Il va falloir que le nouvel élu soit à l’écoute de ce peuple. Le peuple veut d’une rupture pour un véritable nouveau départ et s’il veut être accompagné, il faut qu’il écoute le peuple et non ceux qui sont arrivés autour de lui pour se faire une nouvelle vie. Je félicite les Béninois d’avoir refusé la recolonisation, pour avoir chassé la Françafrique. Je l’exhorte à se mettre debout pour que toutes les réformes portent son empreinte et non l’empreinte de ceux qui pensent qu’ils sont plus intelligents que le peuple. En direction des travailleurs, des responsables syndicaux, il faut qu’ils soient vigilants à partir d’aujourd’hui jusqu’à la passation de service pour sécuriser les ministères, les biens meubles et immeubles. Pour ceux qui sont au niveau du secteur financier, il faut qu’ils sécurisent le trésor public parce qu’il ne faut pas que les gens profitent de leur défaite pour vider nos ministères et les quelques ressources qui restent.
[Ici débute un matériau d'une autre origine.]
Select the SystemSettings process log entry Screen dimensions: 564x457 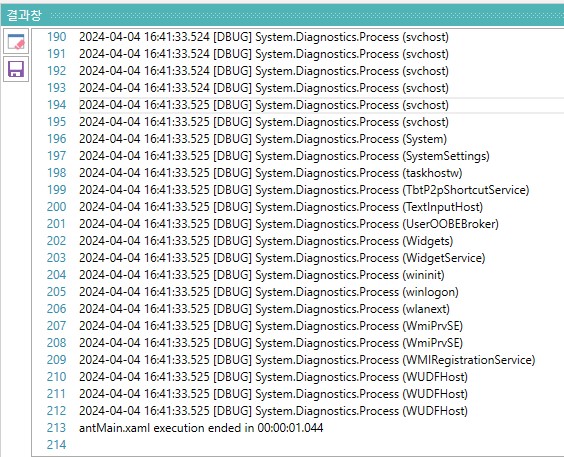coord(284,156)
Les agents qui ont été très dociles parce qu’ils pensaient que Lionel Zinsou allait revenir, si aujourd’hui, ils prêtent main forte à ces ministres qui savent quand il faut faire disparaître les papiers les plus sécurisants pour notre pays, ils seront appréhendés. Tous les comités anti-fraude, toutes les organisations au niveau des Ongs qui ont veillé sur l’élection sont également dans tous les ministères et veilleront à ce que ces travailleurs ne se livrent pas à ce vilain jeu. D’un moment à l’autre, je sortirai un papier dans ce sens surtout au niveau du secteur financier et des entreprises publiques pour donner les directives à suivre pour qu’ils ne rendent pas difficile la tâche au nouveau président.
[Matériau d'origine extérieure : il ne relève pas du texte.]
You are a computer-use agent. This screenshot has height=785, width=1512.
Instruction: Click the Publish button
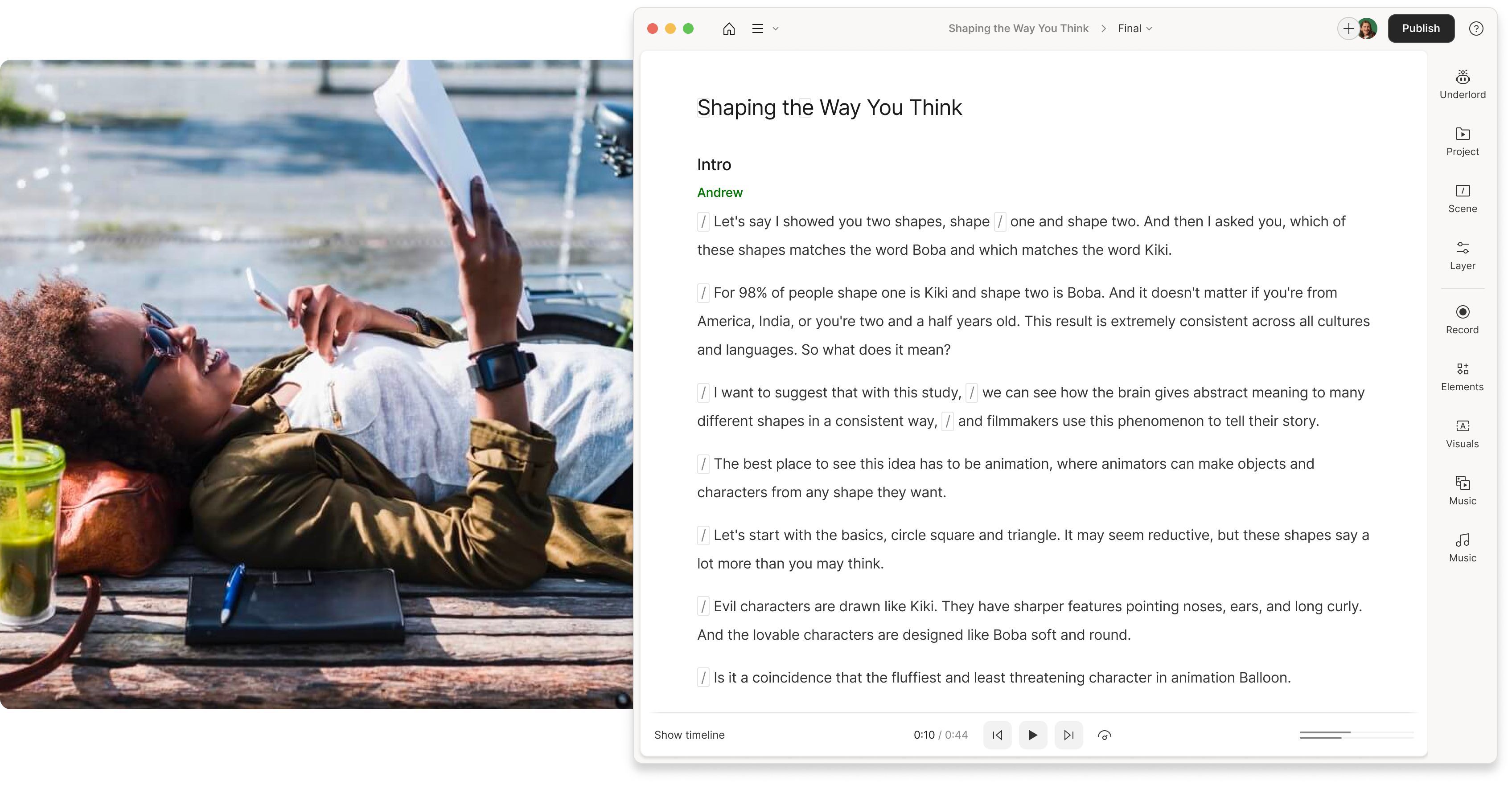pyautogui.click(x=1421, y=28)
La Commission électorale nationale autonome a donné les grandes tendances. Les regards sont à présent tournés vers la Cour constitutionnelle. N’est-ce pas un jubilé avant l’heure ?
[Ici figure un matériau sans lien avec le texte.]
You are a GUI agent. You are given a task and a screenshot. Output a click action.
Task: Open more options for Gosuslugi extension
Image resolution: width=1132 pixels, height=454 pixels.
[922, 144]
Je ne pense pas. Comme je l’ai dit, nous étions sur le terrain comme plusieurs observateurs et ce qu’on a vu dans les urnes ne peut plus être tronqué quelque part. Et lorsque le candidat Premier ministre, Lionel Zinsou, lui-même reconnait que l’écart est si grand, il ne pourrait plus avoir inversion des tendances. La Céna a donné les grandes tendances sans grandes modifications. La Cour constitutionnelle, même si elle arrive à invalider des voix, il n’y aura pas d’inversion si ce n’est que par rapport au taux de participation. Je pense que nous avons déjà un président qui s’appelle Patrice Talon, un président qui doit organiser les états généraux le plus tôt possible et avoir un programme consensuel. Parce que des autres programmes, il doit prendre en compte les exigences du peuple, pour un véritable nouveau départ.